De la cérémonie de canonisation de dimanche, à Rome, je n’ai voulu retenir hier que le rayon de joie et de lumière qu’elle répandait sur nous à un moment difficile pour le monde. Mais on ne saurait négliger ce que signifie la sainteté en elle-même. Celle dont les dix nouveaux saints ont porté le témoignage durant leur vie. C’est une question centrale que le concile Vatican II a mise singulièrement en valeur en parlant d’une « vocation universelle à la sainteté ». Bien sûr, tous les chrétiens sont loin d’avoir atteint tous les degrés supérieurs de ceux que l’Église propose à l’exemple de tous. Ils n’en sont pas moins appelés à suivre les chemins de l’Évangile et de la charte des Béatitudes.
Ceux qui sont distingués pour entrer dans le calendrier liturgique, selon l’expression consacrée, se signalent par « l’héroïsme de leurs vertus ». Personnellement j’ai toujours marqué quelques réserves à ce propos bien que je ne puisse pas vraiment récuser la formule. Le pape est venu à mon secours dans son homélie de dimanche en précisant : « La sainteté n’est pas faite de quelques gestes héroïques, mais de beaucoup d’amour quotidien. » On pourrait traduire : la sainteté ne consiste pas d’abord dans une sorte d’aristocratie du mérite et de l’héroïsme. Ce faisant, explique encore François, « nous voyons la sainteté comme un objectif inaccessible, nous l’avons séparée de la vie quotidienne, au lieu de la rechercher et de l’embrasser dans le quotidien, dans la poussière de la rue, dans les efforts de la vie concrète. Et comme le disait sainte Thérèse d’Avila à ses sœurs, “parmi les casseroles de la cuisine” ».

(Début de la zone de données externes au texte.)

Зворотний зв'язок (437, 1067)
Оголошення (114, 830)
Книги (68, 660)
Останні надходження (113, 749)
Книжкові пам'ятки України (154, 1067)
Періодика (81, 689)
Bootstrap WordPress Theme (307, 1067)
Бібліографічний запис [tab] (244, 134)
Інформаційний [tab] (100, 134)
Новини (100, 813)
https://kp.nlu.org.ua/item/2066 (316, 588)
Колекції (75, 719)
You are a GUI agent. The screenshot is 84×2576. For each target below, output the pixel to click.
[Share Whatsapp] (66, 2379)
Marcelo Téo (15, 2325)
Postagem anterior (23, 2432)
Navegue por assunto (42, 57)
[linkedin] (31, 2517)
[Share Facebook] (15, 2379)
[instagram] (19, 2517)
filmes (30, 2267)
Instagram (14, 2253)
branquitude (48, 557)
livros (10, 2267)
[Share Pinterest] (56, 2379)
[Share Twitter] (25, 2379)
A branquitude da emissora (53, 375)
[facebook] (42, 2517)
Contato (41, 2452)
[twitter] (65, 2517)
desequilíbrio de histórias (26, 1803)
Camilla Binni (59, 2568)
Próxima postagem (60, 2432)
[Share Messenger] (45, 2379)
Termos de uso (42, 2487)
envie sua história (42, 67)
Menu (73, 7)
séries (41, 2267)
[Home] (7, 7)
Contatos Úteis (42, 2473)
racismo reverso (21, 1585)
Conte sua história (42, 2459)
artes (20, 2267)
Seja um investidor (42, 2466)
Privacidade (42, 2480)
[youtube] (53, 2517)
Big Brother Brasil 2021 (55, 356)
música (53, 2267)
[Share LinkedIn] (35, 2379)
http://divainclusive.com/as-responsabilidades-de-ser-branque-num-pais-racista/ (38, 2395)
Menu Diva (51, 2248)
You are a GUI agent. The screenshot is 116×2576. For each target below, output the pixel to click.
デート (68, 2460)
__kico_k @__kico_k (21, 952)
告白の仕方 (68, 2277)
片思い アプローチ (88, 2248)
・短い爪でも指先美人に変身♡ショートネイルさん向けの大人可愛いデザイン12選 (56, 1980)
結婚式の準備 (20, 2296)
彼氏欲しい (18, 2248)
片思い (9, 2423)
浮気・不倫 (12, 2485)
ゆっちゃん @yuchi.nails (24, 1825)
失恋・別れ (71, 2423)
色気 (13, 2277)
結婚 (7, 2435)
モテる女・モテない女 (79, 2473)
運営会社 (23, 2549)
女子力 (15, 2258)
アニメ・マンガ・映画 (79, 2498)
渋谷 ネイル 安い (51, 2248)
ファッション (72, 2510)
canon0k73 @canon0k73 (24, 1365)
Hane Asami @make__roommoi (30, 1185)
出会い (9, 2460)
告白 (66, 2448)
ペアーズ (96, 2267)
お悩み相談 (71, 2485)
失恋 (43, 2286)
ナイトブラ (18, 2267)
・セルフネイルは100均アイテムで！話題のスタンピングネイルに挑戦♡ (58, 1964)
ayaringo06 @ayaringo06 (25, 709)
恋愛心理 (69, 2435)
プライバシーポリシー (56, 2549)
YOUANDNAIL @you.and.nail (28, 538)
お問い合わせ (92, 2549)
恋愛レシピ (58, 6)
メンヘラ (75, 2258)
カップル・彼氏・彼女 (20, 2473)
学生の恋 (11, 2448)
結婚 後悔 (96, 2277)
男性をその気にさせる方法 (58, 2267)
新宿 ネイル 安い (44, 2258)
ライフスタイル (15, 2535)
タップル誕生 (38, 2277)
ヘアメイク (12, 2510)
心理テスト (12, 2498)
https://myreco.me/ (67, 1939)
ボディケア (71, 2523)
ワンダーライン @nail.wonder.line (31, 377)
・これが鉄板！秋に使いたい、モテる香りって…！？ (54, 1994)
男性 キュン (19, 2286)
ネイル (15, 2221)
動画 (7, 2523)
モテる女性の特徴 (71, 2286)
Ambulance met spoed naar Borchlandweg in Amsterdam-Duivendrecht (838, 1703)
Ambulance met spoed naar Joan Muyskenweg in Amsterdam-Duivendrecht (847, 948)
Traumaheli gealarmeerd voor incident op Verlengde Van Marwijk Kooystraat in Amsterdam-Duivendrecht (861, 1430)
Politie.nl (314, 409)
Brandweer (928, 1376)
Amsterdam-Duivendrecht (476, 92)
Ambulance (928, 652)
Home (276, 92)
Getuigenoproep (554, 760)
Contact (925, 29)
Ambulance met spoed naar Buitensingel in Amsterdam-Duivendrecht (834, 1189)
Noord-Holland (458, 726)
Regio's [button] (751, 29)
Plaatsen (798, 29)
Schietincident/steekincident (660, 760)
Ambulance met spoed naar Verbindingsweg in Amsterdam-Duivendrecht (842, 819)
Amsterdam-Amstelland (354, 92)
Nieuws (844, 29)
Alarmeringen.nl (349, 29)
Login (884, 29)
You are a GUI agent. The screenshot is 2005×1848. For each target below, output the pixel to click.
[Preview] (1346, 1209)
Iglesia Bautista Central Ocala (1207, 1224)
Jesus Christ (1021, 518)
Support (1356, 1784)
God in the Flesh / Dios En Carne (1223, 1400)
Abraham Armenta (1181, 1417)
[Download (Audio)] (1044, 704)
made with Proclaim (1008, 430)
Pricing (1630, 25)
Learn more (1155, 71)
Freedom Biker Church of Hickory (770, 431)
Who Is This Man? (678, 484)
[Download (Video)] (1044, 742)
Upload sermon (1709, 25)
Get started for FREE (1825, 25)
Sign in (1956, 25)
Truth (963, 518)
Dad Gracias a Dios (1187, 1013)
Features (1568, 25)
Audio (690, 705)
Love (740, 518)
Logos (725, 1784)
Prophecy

Lorsque Jean-Paul II est venu à Lyon, en 1987, il avait cité Georges Bernanos : « Les saints, disait-il, ont le génie de l’amour. » Ce pourrait bien être la meilleure approche, qui ne contredit pas d’ailleurs les autres, car l’amour peut inspirer les gestes les plus humbles de la vie quotidienne, mais il peut aussi porter à l’incandescence le don de soi. Parfois jusqu’au martyre. Et ceux et celles qui ont été jusque là sont ceux qui nous appellent nous-mêmes, là où nous sommes, au génie de l’amour.